Environmental impacts of key metals’ supply and low-carbon technologies
The environmental benefits of low-carbon technologies, such as photovoltaic modules, have been under debate because their large-scale deployment will require a drastic increase in metal production. The recently published research in the Journal of Industrial Ecology reveals that environmental impacts of key metals’ supply and low-carbon technologies are likely to decrease in the future.
Although low-carbon technologies are considered essential for climate change mitigation, their environmental benefits are under debate because of their high metal intensity. Therefore, it is expected that a large-scale deployment of low-carbon technologies will lead to a drastic increase of metal demand in the future. Higher metal demand may induce ore grade decline and can thereby further intensify the environmental footprint of metal supply.
As it is explained in the paper of Carina Harpprecht, Lauran van Oers, Stephen A. Northey, Yongxiang Yang and Bernhard Steubing, metal production has severe environmental implications: it is not only highly energy intensive, consuming around 10% of global primary energy, and therefore a major contributor to global greenhouse gas (GHG) emissions. It also adds to other environmental pressures, such as ecosystem degradation or human health impacts.
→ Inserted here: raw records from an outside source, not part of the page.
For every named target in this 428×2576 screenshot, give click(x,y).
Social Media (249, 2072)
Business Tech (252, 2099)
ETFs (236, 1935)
To account for this interlinkage known as the “energy-resource nexus”, energy and metal supply scenarios need to be assessed in conjunction. Metal supply scenarios for copper, nickel, zinc, and lead consider developments such as ore grade decline, energy-efficiency improvements, and secondary production shares.
A widely applied environmental assessment tool to analyze “potential impacts associated with a product” is life cycle assessment (LCA). LCA models are often divided into so-called foreground and background systems. The foreground system typically consists of specific processes that are modeled by the practitioners. The background system typically consists of many more processes and is drawn from a life cycle inventory (LCI) database, for example, ecoinvent. This background database provides the inputs to the foreground system such that the practitioners do not have to model all processes themselves.
Researchers find that impacts of the modeled metal supplies and low-carbon technologies may decrease in the future. Key drivers for impact reductions are the electricity transition and increasing secondary production shares. Considering both metal and electricity scenarios has proven valuable because they drive impact reductions in different categories, namely human toxicity (up to −43%) and climate change (up to −63%), respectively. Thus, compensating for lower ore grades and reducing impacts beyond climate change requires both greener electricity and also sustainable metal supply.